Although the one-way ANOVA test showed statistical differences across the six career phases for both perceived and observed effectiveness, the level of significance in observed effectiveness was higher. The level of observed effectiveness rose to its highest in the mid-career phases (8–15 & 16–23), before decreasing in the late-career phases (24–30 & 31+). This could be explained by the ‘disengagement stage’ later career teachers have been found to experience (Day et al., 2007; Huberman, 1993; Veldman et al., 2017). T-tests confirmed this by identifying the greatest differences in observed versus perceived effectiveness for the mid-career phases (8–15 years, t(100) = 85.1, p = <0.5; 16–23 years, t(75) = 74.3, p = <0.5). It suggests that mid-career teachers’ perceptions of effectiveness do not change dramatically, unlike their observed effectiveness, which increases to the highest levels of all the career phases. Similarly, although the late-career teachers experience decreased observed effectiveness, their self-reported perceptions of effectiveness are still significantly lower (24–30 years, t(38) = 47.9, p = <0.5; 31+ years, t(37) = 22.9, p = <0.5). Interestingly, although those in the later career stages perceive their effectiveness to decline to similar levels to that of career phase 4–7 years (M = 2.31), their observed effectiveness remains significantly above their early career counterparts.

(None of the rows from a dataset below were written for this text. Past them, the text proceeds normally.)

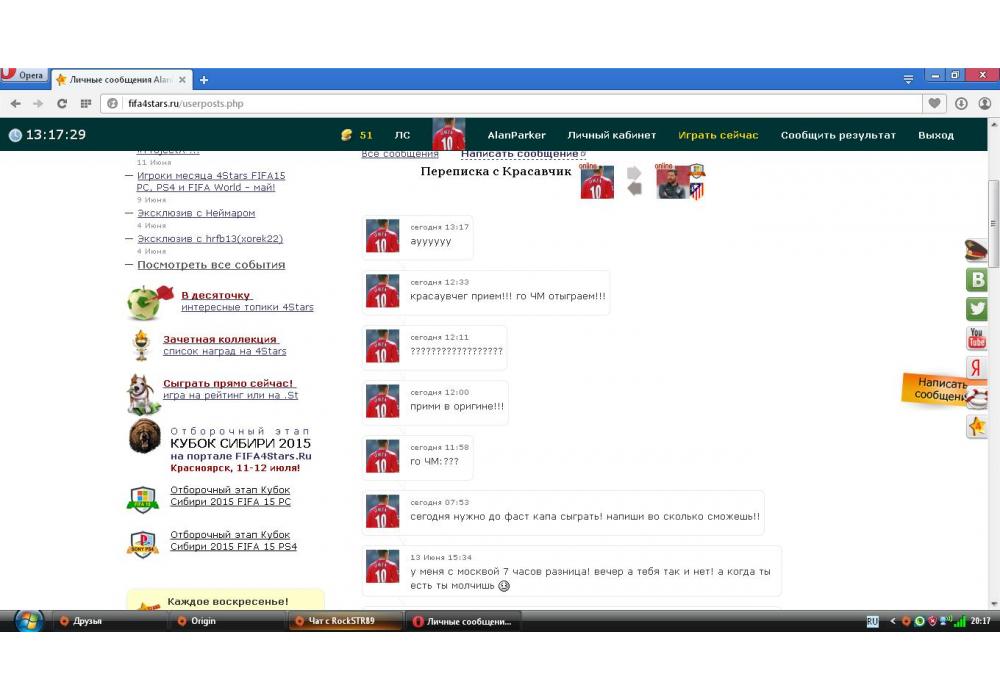The image size is (1000, 700).
Task: Open a new browser tab
Action: pos(204,80)
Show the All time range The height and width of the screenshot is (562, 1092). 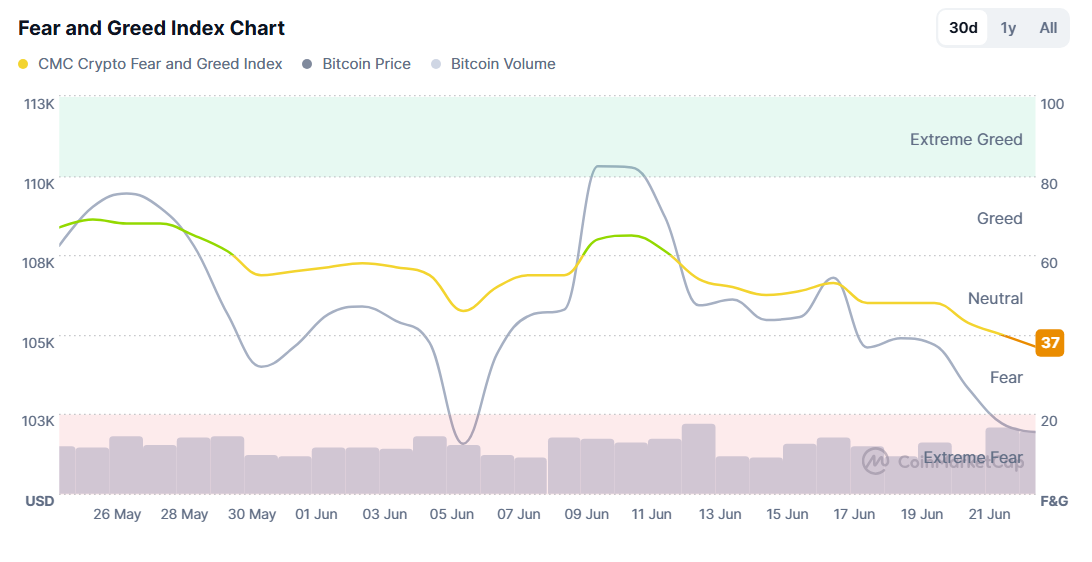(x=1048, y=28)
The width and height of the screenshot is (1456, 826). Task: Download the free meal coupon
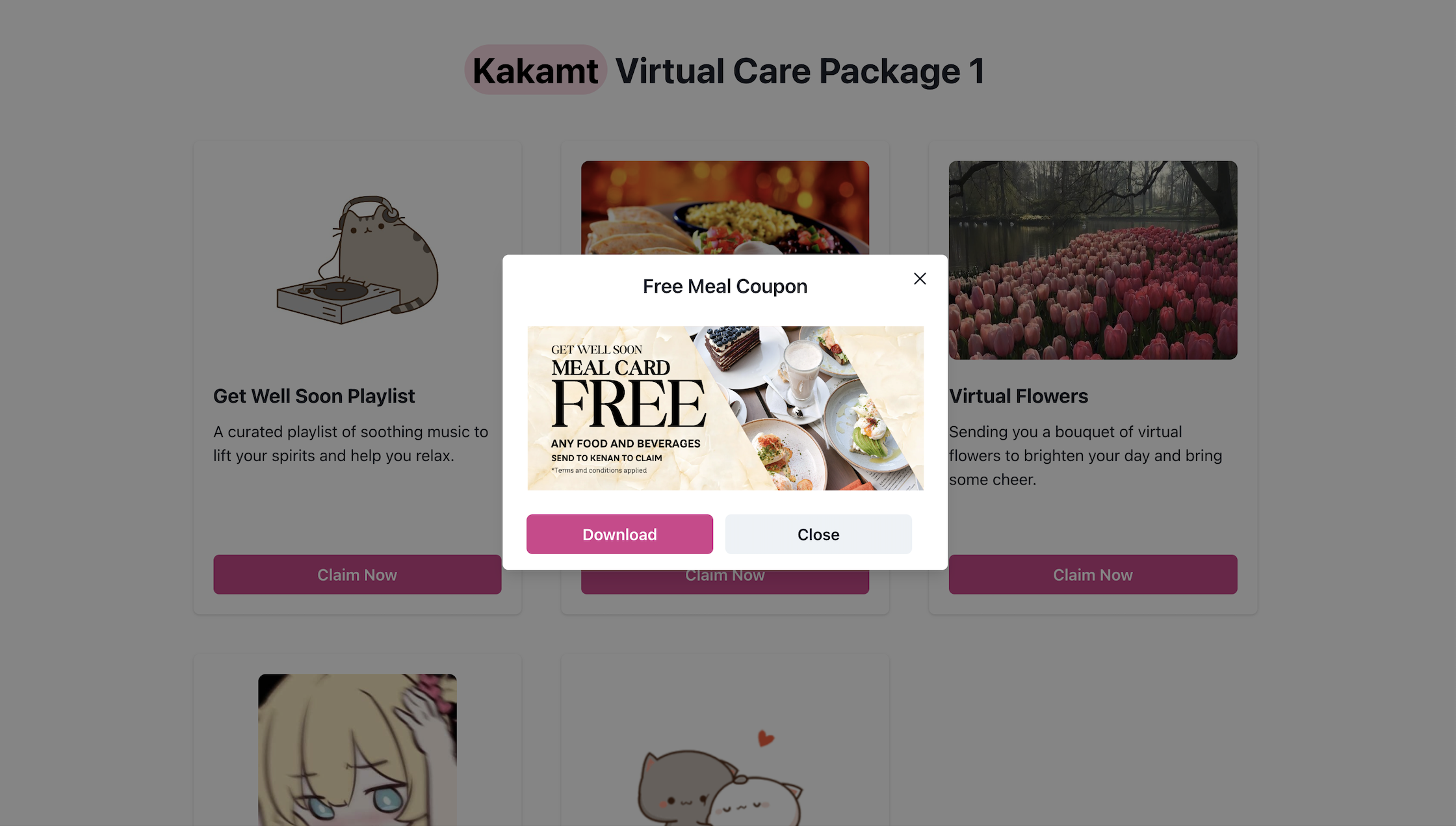tap(619, 534)
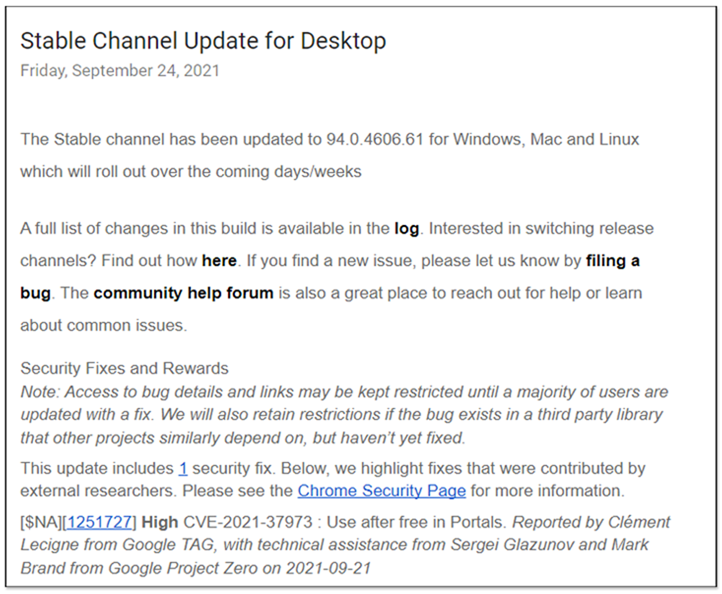Click the bold "filing a" link text
Screen dimensions: 722x594
[612, 261]
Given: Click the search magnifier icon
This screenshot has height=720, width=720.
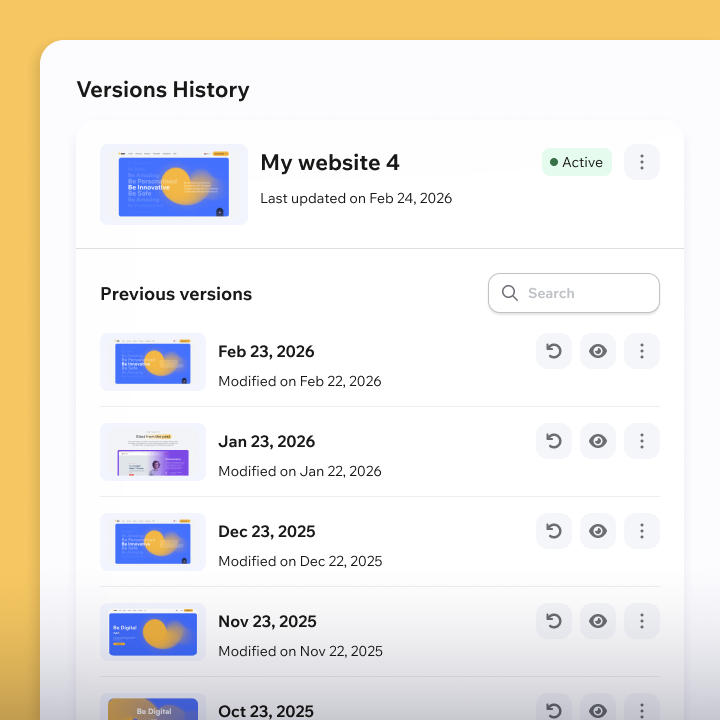Looking at the screenshot, I should pyautogui.click(x=510, y=293).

Examination of the six ICALT domains of observed teaching identified that whilst effective teaching behaviour increases as teachers enter the middle phases of their careers, some domains increase more rapidly than others. In the earlier career phases, there is a great variation in the scores for each domain, which is no longer present in the middle career phases. The comparatively low efficient organisation scores for 0–3 and 4–7 career phases indicate that these teachers are less effective at organising and structuring their lessons. Teachers in the 8–15 career phase were observed as having high levels for all six domains and this level is maintained by those in the 16–23 phase. However, this changed for teachers in the penultimate career phase (24–30), where safe and stimulating learning climate and efficient organisation scores decreased at a greater rate than the other domains. This decrease continues into the final phase (31+) when a decline in the remaining four domains is also observed.

The data suggest that efficient organisation is a limiting component for observed teacher effectiveness. At the start of teachers’ careers, efficient organisation is limiting overall effectiveness. By the time a teacher is well established, efficient organisation rises to equal levels of all six ICALT domains. The decline seen in teacher effectiveness towards to end of their careers (Day et al., 2007; Huberman, 1993; Veldman et al., 2017) is shown here to be due to a decline in safe and stimulating learning climate and efficient organisation. These domains fall before the others, suggesting this drop might be a causative factor in the overall decline in observed teacher effectiveness.

In summary, the study found that there was a difference in teachers’ perceived and observed effectiveness and that these appear to according to career phase. Analyses also demonstrated that these variations are associated with how teachers structure their classrooms and plan for the learning experiences of pupils. These results have implications for teachers at all stages of their career. For example, early-career teachers need to reflect on their opportunities to create and articulate explicit elements of structure and organisation within their lessons to build on increasing perceptions of classroom effectiveness. This is also crucial in retaining these practitioners in the profession. Mid-career teachers should critically engage with ways in which they can support colleagues (Lai & Lam, 2011; Mutton et al., 2011) to maintain and develop structural elements of practice, thereby affording students additional choice within lessons (Reeve & Cheon, 2021). Finally, teachers in the late-career phases could consider how to maintain a safe and stimulating learning climate and efficient organisation. Given the overall downward trajectory of effectiveness for teachers at this point in their career, professional development could play an important factor for this group to maintain the commitment of these experienced practitioners (Brunetti & Marston, 2018).